Wall of shame: Mostly a political gesture

"Mr. Gorbachev—tear down this wall.” Ronald Reagan’s demand in 1987 regarding the Berlin Wall needed no nuancing. It was obvious that many East Germans wanted to enter the politically free and economically prosperous West and that leaders in East Berlin and Moscow could prevent them only by building a physical barrier, guarded by machine guns.

Now a wall is going up on U.S. soil, and its backers include many who claim to be Reagan’s political heirs. The wall is planned for almost 700 miles of the U.S.-Mexico border. Some of it will be built on private land. One farmer about to be separated from her fields by the wall asked the Chicago Tribune, “Are we going to have to ask permission from the Border Patrol every time we need to plow?” The wall will not be contiguous—sometimes a mountain or electronic trip wire will take the place of concrete. But it’s likely to be useless. As Governor Janet Napolitano of Arizona has often said, “Show me a 50-foot wall and I’ll show you a 51-foot ladder.”

The wall is mostly a political gesture, a dramatic way to allow presidential candidates and legislators to claim that they’re being tough on immigration and tough in defending national security. Proponents like to raise the specter of terrorists crossing the Rio Grande to enter the U.S. illegally, even though the 9/11 hijackers entered the country legally, with U.S. visas. The posturing on walling out illegal immigrants has thwarted bipartisan efforts to enact comprehensive immigration reform.

Comedians and cartoonists have had fun observing that if the wall does get built, it will probably be constructed by illegal immigrants. Comedy became reality when the Golden State Fence Company, which is working on a section of the fence in California, was fined millions in 2006 for employing undocumented workers.

Some 135 landowners in Texas, California and Arizona have refused to allow surveyors to do the preliminary work necessary for the government to purchase their land through eminent domain. When the federal government sued the landowners, over 100 of them decided to resist in court. Homeland Security Secretary Michael Chertoff has raged against the dissenters: “What we’re not going to do is say that everyone gets to decide whether they’re going to participate in the process and if they don’t want to, then the greater good be damned.”
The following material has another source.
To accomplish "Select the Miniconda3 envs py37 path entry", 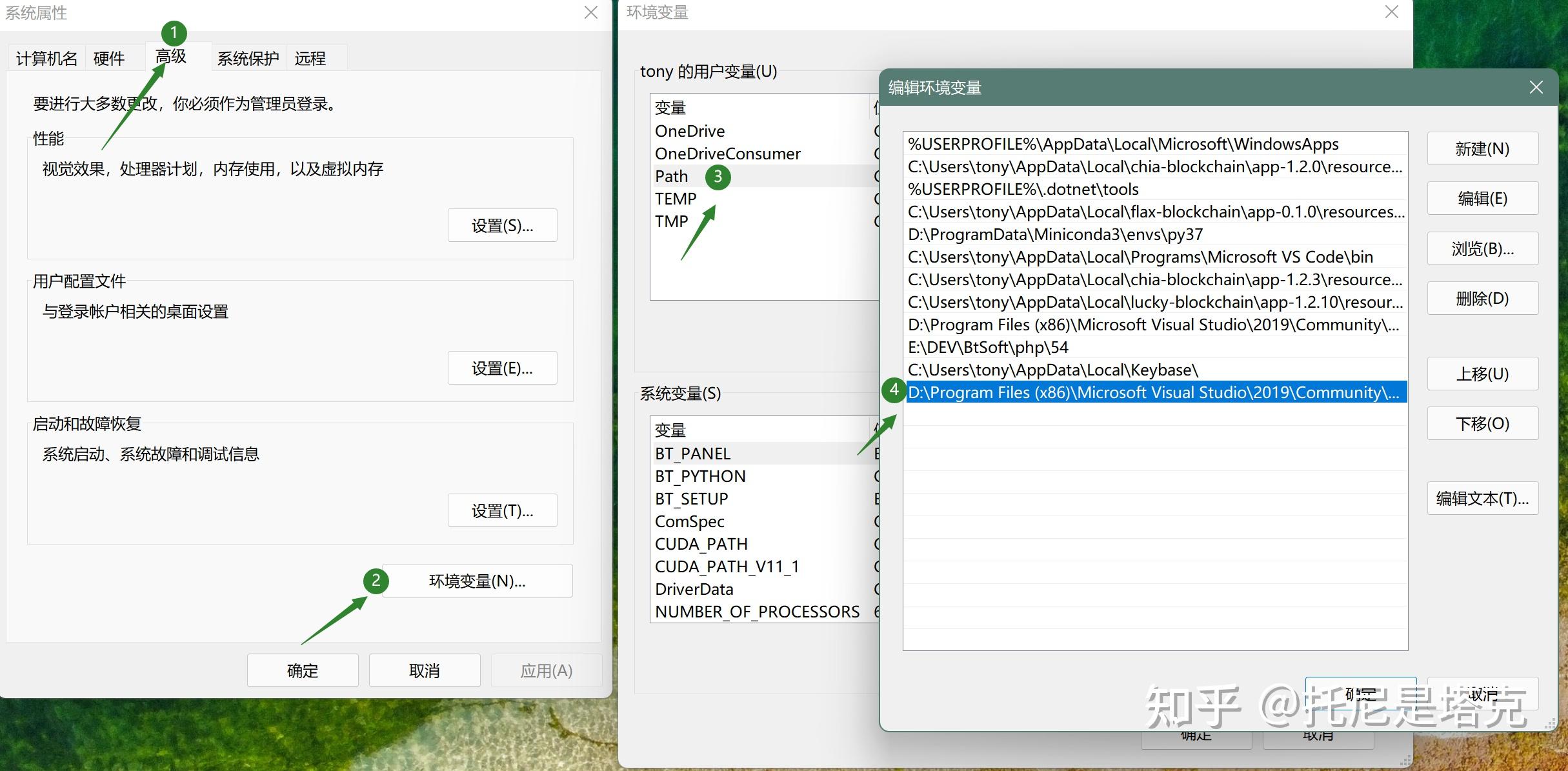I will tap(1055, 234).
But what is the greater good? There would not be millions of undocumented workers in this country if there was not work for them to do and if there were no employers eager to hire them. The record shows that immigrants’ children and grandchildren learn English quickly and become productive citizens. The wall is an unprecedented physical expression of xenophobia. Xenophobia is not new in American history, but every instance of it makes our culture more coarse and undermines efforts to think sensibly about immigration policies and to deal realistically with the 12 million undocumented immigrants already here.

[Editor's note: In the print edition and in an earlier Web version, we repeated a legend about the 9/11 hijackers—that they entered the U.S. through Canada. All the evidence indicates that the hijackers did not come through Canada and that they entered the U.S. with U.S. visas. We deeply regret the error.]